Extra Points: State of denial

Phoenix, AZ ( - It didn't take Nostradamus to predict what was going to happen Friday when Roger Goodell finally met the media for his annual state of the league address two days prior to Super Bowl XLIX.

The sharks were swimming, lambasting the commissioner for what can only be described as his dismal job performance over the past year, which now has the league he pilots perpetually stuck in the mud.

It doesn't matter what the controversy or scandal is these days, Goodell's past ineptitude has robbed him of any credibility, and the default setting for most of the general public is to now assume the NFL is going to get it wrong because the guy at the top has proven to be ineffective time and time again.

Goodell admitted that the 2014 season, during which he's endured heavy criticism for his handling of a number of league matters -- most notably the domestic violence case involving former Baltimore Ravens running back Ray Rice -- "has been a tough year on me personally."

"It's been a year of humility and learning," he stated. "We obviously as an organization have gone through adversity. We take it seriously, It's an opportunity for us to get better.

"So we've all done a lot of soul searching, starting with yours truly."

That lip service has been heard before and didn't stop the onslaught with one reporter asking point blank if there were any set of circumstances that would lead him to resign.

To no surprise the guy who gets the $44 million stipend and still has the backing of the only 32 people who really matter -- the NFL owners -- almost laughed it off.

"No, I can't (imagine resigning)," he said. "Does that surprise you?"

It shouldn't take anyone off guard.

Lack of self awareness is a tangible Goodell trait as he is seemingly immune to the fact he has become the story.

For instance, on the surface Deflategate is about the New England Patriots but no matter the outcome, the result is going to be questioned because the guy in charge is no longer trustworthy.

One reporter asked the commissioner if his close relationship with New England owner Robert Kraft could potentially impact the league's investigation over the Pats' use of improperly deflated footballs in the AFC Championship Game.

"I admire, respect and think very highly of him on a personal level. There's no hiding from that point," said Goodell of Kraft. "Since he knows me so well and knows that I'm not going to do anything to compromise the integrity of the league, I think he has no doubt that I will do the right thing."

Kraft may have no doubt but plenty of others do.

There's an adage that says if you find yourself in a hole, stop digging but neither the NFL nor Goodell has figured that out.

"A lot of the concerns that we had back in August where we didn't have a policy that addressed a very complex issue (domestic violence)," Goodell said. "We didn't have answers for that. We didn't fully understand those issues. Now we have experts in the field. They're in our office. They're helping us understand this."

Talk about disingenuous.

First off the league certainly had a personal-conduct policy in place to address those kinds of matters and Goodell used his power to punish Rice poorly. Claiming there was no policy for a complex issue is moving the goal posts to hoodwink the low-information crowd.

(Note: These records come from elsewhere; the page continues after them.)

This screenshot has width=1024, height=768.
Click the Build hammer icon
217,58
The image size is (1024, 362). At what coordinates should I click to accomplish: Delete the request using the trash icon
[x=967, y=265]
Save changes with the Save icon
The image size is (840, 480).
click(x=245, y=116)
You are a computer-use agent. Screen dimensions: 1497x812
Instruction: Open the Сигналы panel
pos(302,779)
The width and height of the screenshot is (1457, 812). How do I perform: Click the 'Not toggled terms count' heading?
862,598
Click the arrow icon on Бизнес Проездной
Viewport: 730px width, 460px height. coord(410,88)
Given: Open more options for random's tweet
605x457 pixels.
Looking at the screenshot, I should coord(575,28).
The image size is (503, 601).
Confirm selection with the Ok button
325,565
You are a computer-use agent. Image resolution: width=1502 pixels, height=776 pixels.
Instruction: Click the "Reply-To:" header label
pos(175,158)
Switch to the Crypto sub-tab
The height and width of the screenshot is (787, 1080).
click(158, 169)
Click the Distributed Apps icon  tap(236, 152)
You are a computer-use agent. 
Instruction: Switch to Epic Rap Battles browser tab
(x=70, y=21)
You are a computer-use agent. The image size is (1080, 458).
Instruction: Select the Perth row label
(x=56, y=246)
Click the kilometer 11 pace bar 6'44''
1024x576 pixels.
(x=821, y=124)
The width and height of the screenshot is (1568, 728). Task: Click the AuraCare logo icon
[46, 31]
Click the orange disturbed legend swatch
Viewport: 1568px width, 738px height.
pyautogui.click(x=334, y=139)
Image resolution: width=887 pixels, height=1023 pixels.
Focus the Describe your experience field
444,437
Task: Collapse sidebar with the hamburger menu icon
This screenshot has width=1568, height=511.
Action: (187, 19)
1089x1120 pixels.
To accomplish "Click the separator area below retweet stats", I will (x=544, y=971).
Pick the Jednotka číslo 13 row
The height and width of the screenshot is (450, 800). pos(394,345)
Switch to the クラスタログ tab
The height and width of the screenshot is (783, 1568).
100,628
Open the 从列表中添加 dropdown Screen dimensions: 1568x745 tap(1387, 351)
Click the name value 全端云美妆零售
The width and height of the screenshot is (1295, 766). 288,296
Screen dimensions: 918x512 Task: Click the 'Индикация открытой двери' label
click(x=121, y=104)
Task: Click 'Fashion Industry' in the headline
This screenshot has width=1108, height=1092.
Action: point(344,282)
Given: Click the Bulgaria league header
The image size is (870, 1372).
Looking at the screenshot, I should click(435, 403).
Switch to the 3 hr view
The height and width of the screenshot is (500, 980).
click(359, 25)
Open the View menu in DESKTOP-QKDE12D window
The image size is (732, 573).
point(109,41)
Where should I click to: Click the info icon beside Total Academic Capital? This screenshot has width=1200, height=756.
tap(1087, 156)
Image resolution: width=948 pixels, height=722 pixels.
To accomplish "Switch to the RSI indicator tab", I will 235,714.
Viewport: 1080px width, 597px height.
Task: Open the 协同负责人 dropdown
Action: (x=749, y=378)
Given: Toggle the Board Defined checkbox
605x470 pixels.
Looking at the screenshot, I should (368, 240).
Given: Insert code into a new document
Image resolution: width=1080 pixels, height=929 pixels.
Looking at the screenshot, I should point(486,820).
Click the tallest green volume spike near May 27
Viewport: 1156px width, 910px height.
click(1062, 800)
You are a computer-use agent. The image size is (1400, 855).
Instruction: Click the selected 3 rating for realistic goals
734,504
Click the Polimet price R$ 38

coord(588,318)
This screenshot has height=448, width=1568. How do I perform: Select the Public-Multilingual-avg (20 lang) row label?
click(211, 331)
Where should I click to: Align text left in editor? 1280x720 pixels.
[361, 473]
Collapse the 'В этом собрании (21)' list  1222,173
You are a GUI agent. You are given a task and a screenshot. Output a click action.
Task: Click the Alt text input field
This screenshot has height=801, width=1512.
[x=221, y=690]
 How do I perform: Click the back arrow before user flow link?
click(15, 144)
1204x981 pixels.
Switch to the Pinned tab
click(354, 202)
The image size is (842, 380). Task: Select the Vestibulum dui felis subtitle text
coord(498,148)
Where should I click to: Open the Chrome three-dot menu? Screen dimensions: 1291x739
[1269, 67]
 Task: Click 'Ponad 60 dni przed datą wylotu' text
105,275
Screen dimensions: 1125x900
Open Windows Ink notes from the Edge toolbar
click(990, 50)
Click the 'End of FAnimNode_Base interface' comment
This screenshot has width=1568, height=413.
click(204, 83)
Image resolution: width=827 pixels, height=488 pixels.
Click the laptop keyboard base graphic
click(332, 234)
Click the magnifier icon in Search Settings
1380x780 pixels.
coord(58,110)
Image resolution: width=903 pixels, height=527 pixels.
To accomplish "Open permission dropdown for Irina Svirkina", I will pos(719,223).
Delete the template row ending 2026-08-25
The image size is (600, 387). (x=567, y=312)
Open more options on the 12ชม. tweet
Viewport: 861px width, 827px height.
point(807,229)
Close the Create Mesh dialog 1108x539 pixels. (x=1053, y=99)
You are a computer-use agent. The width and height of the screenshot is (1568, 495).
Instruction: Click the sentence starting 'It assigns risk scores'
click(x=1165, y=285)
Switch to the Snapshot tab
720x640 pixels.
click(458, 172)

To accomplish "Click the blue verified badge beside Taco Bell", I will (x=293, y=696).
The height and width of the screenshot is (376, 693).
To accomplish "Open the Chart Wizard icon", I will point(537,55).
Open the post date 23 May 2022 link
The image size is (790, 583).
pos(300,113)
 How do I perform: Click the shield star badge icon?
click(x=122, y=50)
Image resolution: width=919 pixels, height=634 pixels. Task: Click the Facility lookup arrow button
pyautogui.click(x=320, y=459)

And perhaps more importantly does anyone other than Goodell really need help understanding what Rice did?

On its surface, Goodell's dodge-and-parry routine is insulting as is his insistence that a "new personal-conduct policy" unilaterally approved by the owners without collectively bargaining with the players is some kind of panacea.

"We set out to create a new personal conduct policy, which was unanimously approved by our 32 owners in December," Goodell said. "We made enormous progress. The things we didn't know and where we were in August, are not where we are today. We're in a good place in knowing and learning and having a lot more humility."

Trust me, humility is the last adjective most would use to describe Goodell.

Hubris is a better one as evidenced by this declarative statement:

"This is my job. It's my responsibility to protect the integrity of the game," Goodell said.

By your own standards, you've failed miserably Mr. Commissioner, and that's why Friday's state of the league address was nothing more than a state of denial.